Personal details
- Born: 1963 Phnom Penh, Cambodia
- Died: 2016 (aged 52–53) Siem Reap, Cambodia
- Spouse: Olivier Piot
- Children: David Piot
- Occupation: Architect, politician, hotel owner

= Tep Vattho =

Cambodian politician

Tep Vattho (1963 – 2016) was a Cambodian architect, hotel owner, urban planner and director of the urban planning department of the Apsara Authority (Authority for the Protection of the Site and Management of the Region of Angkor) in Siem Reap, Cambodia.

== Biography ==
Tep Vattho was daughter of judge and minister of justice for Cambodia, His Excellency Tep Hun,

Tep Vattho fled the country to France, at the age of 12. Two weeks later, Cambodia imploded with the bloody zeal of its Khmer Rouge rulers.

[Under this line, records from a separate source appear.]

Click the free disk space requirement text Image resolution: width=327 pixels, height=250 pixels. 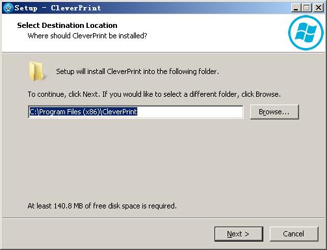coord(102,206)
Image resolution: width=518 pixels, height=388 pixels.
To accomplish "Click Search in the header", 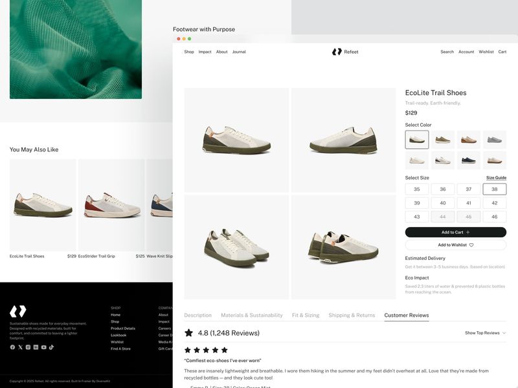I will click(447, 51).
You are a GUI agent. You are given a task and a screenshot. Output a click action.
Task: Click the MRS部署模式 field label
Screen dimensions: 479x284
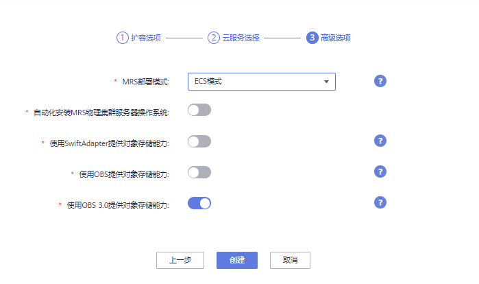coord(145,82)
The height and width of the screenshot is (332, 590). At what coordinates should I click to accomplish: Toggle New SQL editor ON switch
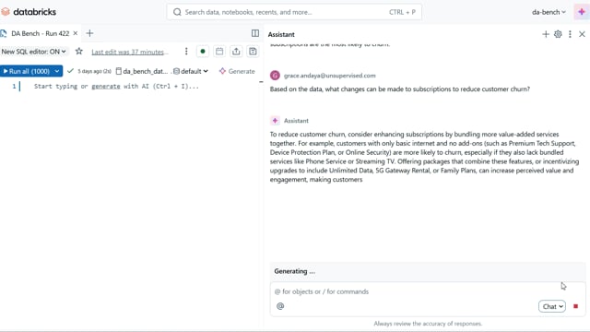pos(34,52)
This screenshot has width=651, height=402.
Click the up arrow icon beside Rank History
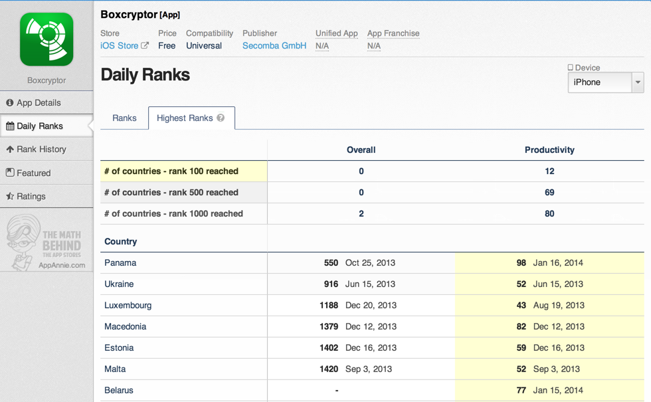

In France, she studied medicine for two years, but switched to architecture, where she met and married French colleague Architect Olivier Piot.

In the city of Siem Reap, the second-largest city of Cambodia and just 14 km from the Angkor Wat, the Architect couple created two large hotels and a theater with unique design, Angkor Village Hotel (1994), Angkor Village Resort, and Siem Reaps oldest theater, Angkor Village Apsara Theatre (1997).

Tep Vattho died in 2016 at her home in Siem Reap city, aged 53, survived by her husband, and two sons.

Tep Vattho is the mother of David Piot, manager for the family enterprices Angkor Village Hotel, Angkor Village Apsara Theatre and the elephant retirement park Kulen Elephant Forest.

== Distinctions ==
- The road Rue Tep Vattho, along Siem Reap River and Angkor Village Resort in Siem Reap.